Marcin Gortat

i

Autor: Jakub Orzechowski

NBA. Marcin Gortat klął ze złości

2012-04-26 4:00

Wszystko przepadło. Marcin Gortat (28 l.) i jego koledzy z Phoenix Suns nie zagrają w tegorocznym play-off NBA. W meczu ostatniej szansy ulegli Utah Jazz 88:100, a tylko wygrana pozostawiała im jeszcze nadzieję.

Polski jedynak w NBA kończył grę pełen frustracji. Nie tylko po raz drugi z rzędu nie wystąpi ze swoim zespołem w play-off, ale rozegrał najsłabszy mecz w sezonie. Gortat trafił zaledwie 1 z 8 rzutów z gry i był w bezwzględny sposób blokowany przez rywali. Po pierwszym koszu zdobytym z półdystansu postanowił zdobywać punkty z bliższej odległości. Efekt był opłakany: 5 razy z rzędu nadział się na "czapę"! Łodzianin uważa jednak, że sędziowie nie widzieli sztuczek rywali.
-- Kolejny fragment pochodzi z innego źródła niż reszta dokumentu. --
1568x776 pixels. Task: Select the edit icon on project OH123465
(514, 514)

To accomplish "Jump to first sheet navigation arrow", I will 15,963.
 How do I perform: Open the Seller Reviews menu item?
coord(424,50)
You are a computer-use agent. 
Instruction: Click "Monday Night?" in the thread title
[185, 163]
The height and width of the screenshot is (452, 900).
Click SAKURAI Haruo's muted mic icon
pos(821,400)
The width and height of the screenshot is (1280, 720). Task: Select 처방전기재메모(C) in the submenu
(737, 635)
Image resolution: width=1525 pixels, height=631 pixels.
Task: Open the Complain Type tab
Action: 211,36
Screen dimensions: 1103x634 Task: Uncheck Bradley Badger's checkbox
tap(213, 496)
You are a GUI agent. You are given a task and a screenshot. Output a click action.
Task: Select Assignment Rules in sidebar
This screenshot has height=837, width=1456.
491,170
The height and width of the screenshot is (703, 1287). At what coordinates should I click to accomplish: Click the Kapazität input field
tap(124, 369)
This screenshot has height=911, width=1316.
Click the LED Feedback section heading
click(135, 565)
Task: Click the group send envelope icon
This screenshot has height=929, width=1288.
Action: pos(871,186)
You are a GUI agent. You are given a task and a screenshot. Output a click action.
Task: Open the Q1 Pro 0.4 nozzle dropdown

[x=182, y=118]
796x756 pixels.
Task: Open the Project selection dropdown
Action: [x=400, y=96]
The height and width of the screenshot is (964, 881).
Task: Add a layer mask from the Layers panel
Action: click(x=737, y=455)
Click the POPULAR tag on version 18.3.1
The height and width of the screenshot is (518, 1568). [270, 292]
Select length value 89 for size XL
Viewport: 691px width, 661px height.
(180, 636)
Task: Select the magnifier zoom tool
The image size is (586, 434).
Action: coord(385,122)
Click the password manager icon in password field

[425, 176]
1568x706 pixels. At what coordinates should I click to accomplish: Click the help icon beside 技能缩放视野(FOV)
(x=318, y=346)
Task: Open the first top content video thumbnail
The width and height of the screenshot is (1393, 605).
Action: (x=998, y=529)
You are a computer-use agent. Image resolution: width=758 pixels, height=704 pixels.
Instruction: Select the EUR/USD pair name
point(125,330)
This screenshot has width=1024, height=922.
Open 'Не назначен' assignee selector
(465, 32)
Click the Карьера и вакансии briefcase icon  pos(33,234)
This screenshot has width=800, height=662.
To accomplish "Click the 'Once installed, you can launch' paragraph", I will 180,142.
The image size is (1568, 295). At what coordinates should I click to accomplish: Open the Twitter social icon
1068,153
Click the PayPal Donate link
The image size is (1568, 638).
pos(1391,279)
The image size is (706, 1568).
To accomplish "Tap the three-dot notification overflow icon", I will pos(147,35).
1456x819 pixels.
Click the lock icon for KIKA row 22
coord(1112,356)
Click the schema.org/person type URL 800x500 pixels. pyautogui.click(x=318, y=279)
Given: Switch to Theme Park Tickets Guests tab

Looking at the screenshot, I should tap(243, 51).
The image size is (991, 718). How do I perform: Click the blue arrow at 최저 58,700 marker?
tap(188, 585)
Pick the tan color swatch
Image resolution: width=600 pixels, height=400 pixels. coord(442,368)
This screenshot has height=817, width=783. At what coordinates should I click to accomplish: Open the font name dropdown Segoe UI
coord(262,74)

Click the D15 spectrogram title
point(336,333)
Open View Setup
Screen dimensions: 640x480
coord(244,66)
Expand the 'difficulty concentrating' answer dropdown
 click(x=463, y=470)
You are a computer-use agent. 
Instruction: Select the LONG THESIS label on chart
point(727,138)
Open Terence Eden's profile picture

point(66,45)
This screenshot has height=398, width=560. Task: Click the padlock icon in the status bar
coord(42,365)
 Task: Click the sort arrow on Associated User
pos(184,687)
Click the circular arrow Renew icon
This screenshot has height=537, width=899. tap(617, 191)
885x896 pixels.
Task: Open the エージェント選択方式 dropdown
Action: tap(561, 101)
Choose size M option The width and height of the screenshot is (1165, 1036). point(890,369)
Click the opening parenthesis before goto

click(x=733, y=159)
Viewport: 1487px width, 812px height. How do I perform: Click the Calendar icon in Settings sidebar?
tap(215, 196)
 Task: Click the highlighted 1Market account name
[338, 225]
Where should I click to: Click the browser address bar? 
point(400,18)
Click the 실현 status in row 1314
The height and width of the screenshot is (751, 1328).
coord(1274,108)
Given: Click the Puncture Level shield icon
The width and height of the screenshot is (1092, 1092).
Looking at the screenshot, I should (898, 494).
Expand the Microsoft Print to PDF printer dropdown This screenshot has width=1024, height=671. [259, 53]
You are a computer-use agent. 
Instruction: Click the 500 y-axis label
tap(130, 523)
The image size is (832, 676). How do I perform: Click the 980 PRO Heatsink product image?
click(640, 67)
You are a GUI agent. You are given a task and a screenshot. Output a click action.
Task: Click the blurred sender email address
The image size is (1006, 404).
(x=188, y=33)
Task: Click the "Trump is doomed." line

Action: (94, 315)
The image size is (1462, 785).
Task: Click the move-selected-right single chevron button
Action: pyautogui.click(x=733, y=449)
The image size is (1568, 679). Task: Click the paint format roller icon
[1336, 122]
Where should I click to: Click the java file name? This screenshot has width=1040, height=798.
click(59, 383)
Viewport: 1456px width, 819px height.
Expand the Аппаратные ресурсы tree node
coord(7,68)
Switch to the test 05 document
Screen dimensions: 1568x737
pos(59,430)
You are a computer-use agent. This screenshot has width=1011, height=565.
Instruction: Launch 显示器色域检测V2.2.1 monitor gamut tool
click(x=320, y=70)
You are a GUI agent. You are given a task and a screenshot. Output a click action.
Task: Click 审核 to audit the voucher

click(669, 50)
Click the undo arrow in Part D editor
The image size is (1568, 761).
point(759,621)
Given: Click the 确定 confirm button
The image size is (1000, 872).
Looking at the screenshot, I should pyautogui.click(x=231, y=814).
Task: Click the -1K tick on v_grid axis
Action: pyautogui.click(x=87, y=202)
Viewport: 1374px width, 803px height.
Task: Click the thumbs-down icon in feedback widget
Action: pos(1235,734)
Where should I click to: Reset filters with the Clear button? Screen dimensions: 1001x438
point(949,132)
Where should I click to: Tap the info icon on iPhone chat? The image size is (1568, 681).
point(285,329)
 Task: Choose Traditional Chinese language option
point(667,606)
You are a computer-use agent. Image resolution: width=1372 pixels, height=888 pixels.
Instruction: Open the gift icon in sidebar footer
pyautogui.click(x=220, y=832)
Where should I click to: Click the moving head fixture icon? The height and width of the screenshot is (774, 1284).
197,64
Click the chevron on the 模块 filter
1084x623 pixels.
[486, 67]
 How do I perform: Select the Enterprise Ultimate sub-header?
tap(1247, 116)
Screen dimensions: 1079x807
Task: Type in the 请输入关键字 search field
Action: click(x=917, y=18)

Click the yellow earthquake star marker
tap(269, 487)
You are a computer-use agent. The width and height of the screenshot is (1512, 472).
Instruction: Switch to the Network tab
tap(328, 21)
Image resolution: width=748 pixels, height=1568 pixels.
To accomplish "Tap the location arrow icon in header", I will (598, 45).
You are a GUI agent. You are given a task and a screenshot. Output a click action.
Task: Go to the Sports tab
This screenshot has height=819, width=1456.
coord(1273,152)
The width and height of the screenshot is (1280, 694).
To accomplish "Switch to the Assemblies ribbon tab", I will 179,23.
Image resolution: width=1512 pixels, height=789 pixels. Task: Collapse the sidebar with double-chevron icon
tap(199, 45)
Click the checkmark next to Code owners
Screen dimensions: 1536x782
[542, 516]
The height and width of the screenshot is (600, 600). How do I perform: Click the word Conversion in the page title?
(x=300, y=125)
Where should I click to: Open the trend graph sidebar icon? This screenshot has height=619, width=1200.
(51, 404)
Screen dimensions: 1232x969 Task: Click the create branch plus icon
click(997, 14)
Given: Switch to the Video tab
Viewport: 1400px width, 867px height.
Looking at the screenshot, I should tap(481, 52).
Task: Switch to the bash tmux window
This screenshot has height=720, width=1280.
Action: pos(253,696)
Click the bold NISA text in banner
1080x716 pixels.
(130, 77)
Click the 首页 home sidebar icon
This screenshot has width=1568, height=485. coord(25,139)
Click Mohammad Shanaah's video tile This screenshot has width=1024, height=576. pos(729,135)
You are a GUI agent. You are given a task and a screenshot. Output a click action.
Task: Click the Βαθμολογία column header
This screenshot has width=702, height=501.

- W niektórych akcjach atakowałem ostro kosz i niemożliwe, by trzech facetów blokowało mnie jednocześnie. Nie obchodzi mnie, że zostanę za to, k..., ukarany - wypalił Gortat w rozmowie z "Arizona Republic". - Jeden blokował piłkę, ale dwóch innych uderzało mnie w ramię tak, że nie byłem w stanie wyskoczyć. To frustrujące. Wiele razy jednak to ja odpowiadałem za przebieg akcji i biorę za to winę na siebie - dodał jednak nasz środkowy.

Niewykluczone, że NBA uzna, iż przekroczył granicę krytyki arbitrów i nałoży na Polaka karę finansową.